Vero —concedió Salvatore—. Pero tal vez el número de hombres se reduzca si especificamos que, además de llevar el pelo teñido, van vestidos de cuero negro —entonces levantó la capa de plástico y la apartó a un lado para dejar a la vista los pantalones de Di Massimo— y tienen esos bigotazos en la cara, como si hubiera un concurso a ver quién es capaz de tener la mejor barba al final del día… Yo diría, Miko, que esos dos detalles te señalan por encima de los demás. Y si le añadimos la posesión de una foto de la madre y la niña… Y tu profesión. Y además que eres miembro de la squadra di calcio de Pisa y que ese equipo juega de vez en cuando partidos contra el equipo de Lucca…

Calcio? —interrumpió Di Massimo—. ¿Qué tiene que ver el calcio con todo esto?

—Lorenzo Mura. Angelina Upman. La niña desaparecida. Todos están conectados.

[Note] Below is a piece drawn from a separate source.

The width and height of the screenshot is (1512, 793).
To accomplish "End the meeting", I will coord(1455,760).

Y algo me dice que tú lo sabías.

—Está intentando pescar, pero no tiene cebo en el anzuelo —afirmó Di Massimo.

—Eso ya lo veremos, Miko, cuando te ponga en una rueda de reconocimiento y los testigos de los hoteles que te han identificado tengan la oportunidad de verte otra vez. Cuando eso ocurra, y te aseguro que pasará, te arrepentirás de haberte negado a hablar ahora. il Pubblico Ministero, por cierto, va a estar muy interesado en departir contigo una vez que esos testigos confirmen que el hombre que fue a sus hoteles con sus pantalones y su chaqueta de cuero negro y el pelo rubio con las cejas negras…

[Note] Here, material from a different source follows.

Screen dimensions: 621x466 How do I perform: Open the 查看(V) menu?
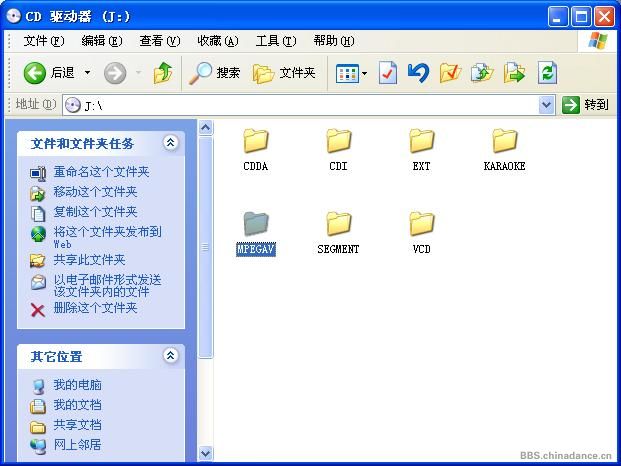pos(159,41)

Basta —exclamó Di Massimo—. Me pidieron que las encontrara. A la niña y a la madre. Eso fue todo. Busqué en Pisa primero: los hoteles, las pensioni, incluso los conventos que alquilan habitaciones. Después amplié la búsqueda.

—¿Y por qué Lucca? —le pregunto Lynley.

Entornó un poco los ojos mientras consideraba la pregunta y lo que podía revelar si la respondía.

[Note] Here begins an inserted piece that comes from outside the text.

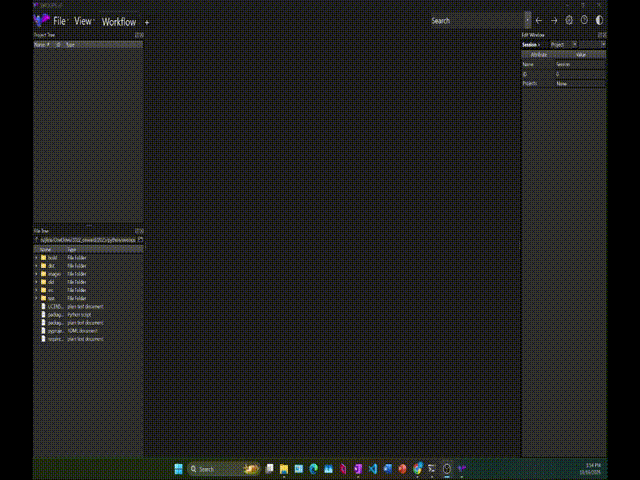Click the up-directory arrow in File Tree
This screenshot has height=480, width=640.
36,240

—¿Por qué Lucca? —repitió Salvatore—. ¿Y quién te contrató, Michelangelo?

—Me hablaron de una transacción bancaria. Se había hecho en Lucca, así que fui hasta allí. Ya sabe cómo funciona esto, inspector jefe. Una cosa lleva a la otra, y el investigador sigue pistas. Así es como se hace.

—¿Una transacción bancaria? —preguntó Salvatore—. ¿Y quién te habló de una transacción bancaria? ¿Qué tipo de transacción, Miko?

—Una transferencia. Eso es todo lo que me dijeron. El dinero salió de Lucca. Y acabó en Londres.

—¿Y quién le contrató? —Ahora fue el turno de Lynley—. ¿Cuándo le contrataron?

—En enero —contestó Michelangelo.

—¿Y quién?

—Se llama Dwayne Doughty. Me contrató para encontrar a la niña. Y eso, inspector jefe, es todo lo que sé. Hice un trabajo para él. Busqué a una niña que se suponía que estaba en compañía de su madre. Tenía una foto suya, así que hice lo que haría cualquiera que busca a alguien: fui a los hoteles y las pensioni. Si eso es un delito, arrésteme. Si no lo es, déjeme en paz para que pueda volver a mi libro.

Lucca, la Toscana

Lynley llamó a Barbara Havers mientras él y Lo Bianco volvían a Lucca. La encontró muy ocupada intentando transcribir un informe policial de un oficial cuya letra le resultaba ilegible. Parecía irritada y necesitada de nicotina. Por primera vez a Lynley no le habría importado que se encendiera uno. Sabía que lo iba a necesitar cuando le contara la información que había averiguado sobre Dwayne Doughty.

Se produjo un momento de silencio cuando se lo contó: el investigador privado de Londres había contratado a uno en Pisa para que fuera a Lucca a buscar a Angelina Upman y a su hija. Y ese había empezado su trabajo para Doughty en enero, cuatro meses antes. Ante su respuesta: «Joder, ¡me ha mentido, el muy…!», Lynley añadió que todo había surgido de una cuenta bancaria y una transferencia de dinero desde Lucca a Londres.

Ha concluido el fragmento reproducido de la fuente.